High interest rates in Ghana only enrich the Bank of Ghana (BoG) and the commercial banks that are operating in the country, an investment banker, Togbe Afede XIV, has said.
Togbe Afede is against the increasing interest rate because, in his view, it is crowding out the private sector and also inhibiting job creation.
Speaking to journalists on the sidelines of the launch of the 53rd General Assembly of the World Trade Centres Association, on Thursday, February 9, the former Council of State member said “get inflation down, get the interest rate down and the cedi will maintain good stability against the dollar. Just keeping interest rates high will not tame inflation. Why do I say so? In advanced countries, you raise interest rates to discourage spending, therefore, reducing demands for goods and therefore to tame pricing.
“But in Ghana where the average person can hardly make ends meet, you don’t expect that when you increase interest rates they will cut back on spending and save more. It just doesn’t work like that in this country.”
He added “when you raise the interest rate it only rewards the banks, that is why the Ghanaian banking sector is about the most profitable in Africa, that is why the Bank of Ghana itself made about four times as much profit as the Bank of England. Bank of England presides over a 2.7 trillion economy, forty times our 70 billion economy.
“How can the Bank of Ghana make more profit than the Bank of England? They also profit from the high-interest rate so the high-interest rate does not benefit the economy, it benefits the banking system, making the Bank of Ghana profitable, making the banks very profitable, crowding out the private sector, inhibiting private sector growth, inhibiting the growth of the real sector of the economy, therefore inhibiting the creation of jobs for the teeming masses of the people.”
READ ALSO: 3-yr period NABCO initiative ends
The Monetary Policy Committee (MPC) of the Bank of Ghana (BoG) recently increased the policy rate to 28 percent.
This was up from the earlier rate of 27%.
This was announced by the governor of the BoG at the 110th MPC Press conference in Accra on Monday, January 30.

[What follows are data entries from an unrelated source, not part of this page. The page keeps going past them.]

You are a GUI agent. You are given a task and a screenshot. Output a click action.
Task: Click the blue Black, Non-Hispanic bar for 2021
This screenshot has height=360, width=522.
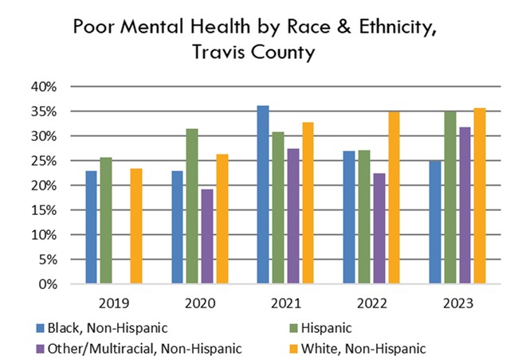263,195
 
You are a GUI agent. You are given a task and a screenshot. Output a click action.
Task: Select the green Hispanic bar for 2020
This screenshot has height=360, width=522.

The upward adjustment reflects the increasing rate of inflation which hit a record high of 54.1% in December last year.
“In the interim, the MPC sees the need to remain vigilant and moderate liquidity in the system to underpin macroeconomic adjustments taking place to drive inflation on a downward path.
“Under the circumstances, the Committee decided to increase the policy rate by 100 basis points to 28%”, the MPC chaired by the Governor of the Bank of Ghana, Dr. Ernest Addison revealed.